Electrification of the transportation sector is also necessary. To enable high penetration levels of EVs, it is important to integrate them to the grid in such a way that they could be of benefit to the system, instead of increasing peak loads and becoming a burden. The way of doing this is by use of smart charging.
This thesis have been focused on designing an autonomous charging controller, by use of a distributed control architecture. The model is capable of coordinating the charging of 18 EVs connected via nine chargers, with two outlets each, which is typically found in a workplace parking lot. The model uses historical EV data from 18 Nissan LEAFs. The idea is that by use of a distributed control architecture will enable high penetration of EVs in a cost effective and simple manner.
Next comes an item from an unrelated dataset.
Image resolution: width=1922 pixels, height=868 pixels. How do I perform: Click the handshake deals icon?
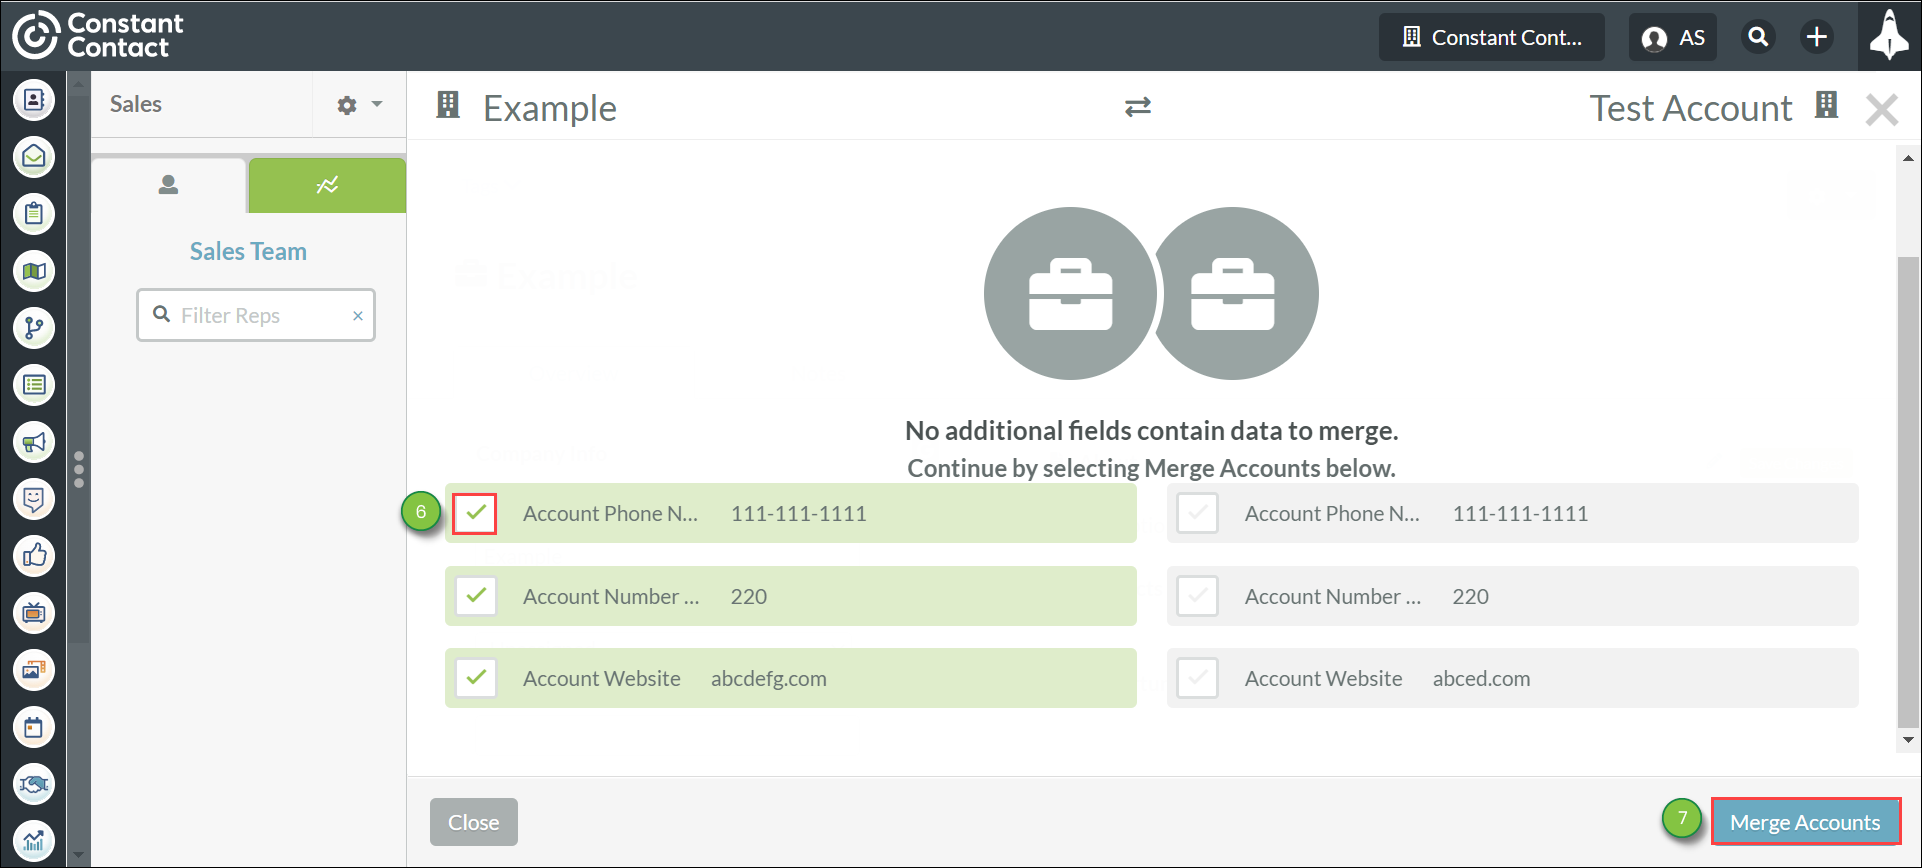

The controller could operate independently, but also contribute with flexibility by responding to demand-response signals, such as power limitation, and load balancing. A virtual aggregator is incorporated in every charger which distributes a dynamic power signal. This signal can be changed to provide flexibility to the grid operator, or to provide behind-the-meter services.
The model have been developed in MATLAB Simulink. The model utilises historical EV data consisting of arrival time, departure time and State of Charge (SOC). The model autonomously coordinates charging of the 18 EVs, while keeping the power within desired limits.
To analyse the results, a total of 3 different cases with smart charging have been analysed, in addition to a base case utilising uncontrolled, dumb charging. By distributing the demand throughout the day, and with times of surplus power, the smart charger reduces peak loads. The result show that smart charging can reduce the required charging power by a factor of three, compared to dumb charging, and still deliver satisfying results when considering the total charged energy, and the SOC for every EV. From an economic perspective, taking this power difference into consideration could make the total investment of smart chargers cheaper compared to dumb chargers.